» TASK ITEM: Could you edit the 798 Art District article, beginning at the words "Security guards at" and stopping after "other facial bruises.", so that "rainbow pins" is replaced with "rainbow badges"?

Security guards at Beijing’s 798 Art District on Sunday afternoon beat two young women for wearing rainbow pins in support of LGBTQ rights. A video of the attacks, circulated widely on social media including a since censored post on WeChat blog Zakki Jiji, shows the uniformed guards pushing one woman to the ground and then punching another in the face. An activist using the web handle Piaoquanjun, who was handing out the pins by 798’s north gate to publicise the International Day against Homophobia, Transphobia and Biphobia on 17 May, told state media the Global Times that he had visited the women in the hospital and one had sutures in her mouth and the other facial bruises.
“[The management of 798] has a right to stop illegal activity,” a staff member of the property management department of the Beijing Administrative Committee of 798 Art District told the Global Times. “Wearing a rainbow badge is illegal to me, and they, the homosexuals, have distorted sexual orientation—it is terrifying,” he said. “God created humans as they are.”
“I'm at a loss for words really,” an openly gay staff member of a 798 art institution said on condition of anonymity. “The 798 person that I know said that it was ‘malicious propaganda’, but videos clearly show two girls being beaten by security guards. The comments made by governing bodies of 798 in the Global Times are disgusting and offensive to LGBTQ groups. I think that is adding more insult to the situation.”
Despite the state media coverage, social media posts discussing the incident have mostly been rapidly “404-ed”—Chinese slang for when an online page is censored and deleted. That has not prevented an outcry from China’s art world, where many dealers, curators, and fair and museum directors, if few artists, are openly gay—but reluctant to advocate for rights and representation. Sunday’s incident, however, has been widely denounced on WeChat by the art community.
“Even if 798 is known for its deeply rooted relationship with Chinese contemporary art, it has a reputation for being conservative on almost every public topic,” says Raf Hu, the managing director of MMS2 Berlin and MMS3 Chengdu. “I don’t really think security hates the LGBTQ community; they are just ignorant when their superior asks them to stop anything out of their comfort zone."

» DATASET EXTRACT:
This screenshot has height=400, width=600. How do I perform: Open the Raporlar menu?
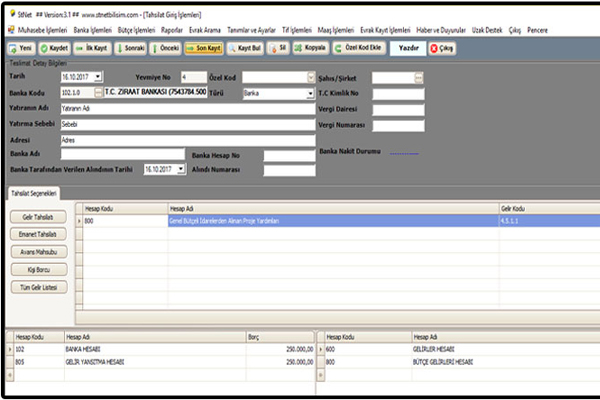click(x=173, y=31)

» SOLUTION:
Security guards at Beijing’s 798 Art District on Sunday afternoon beat two young women for wearing rainbow badges in support of LGBTQ rights. A video of the attacks, circulated widely on social media including a since censored post on WeChat blog Zakki Jiji, shows the uniformed guards pushing one woman to the ground and then punching another in the face. An activist using the web handle Piaoquanjun, who was handing out the pins by 798’s north gate to publicise the International Day against Homophobia, Transphobia and Biphobia on 17 May, told state media the Global Times that he had visited the women in the hospital and one had sutures in her mouth and the other facial bruises.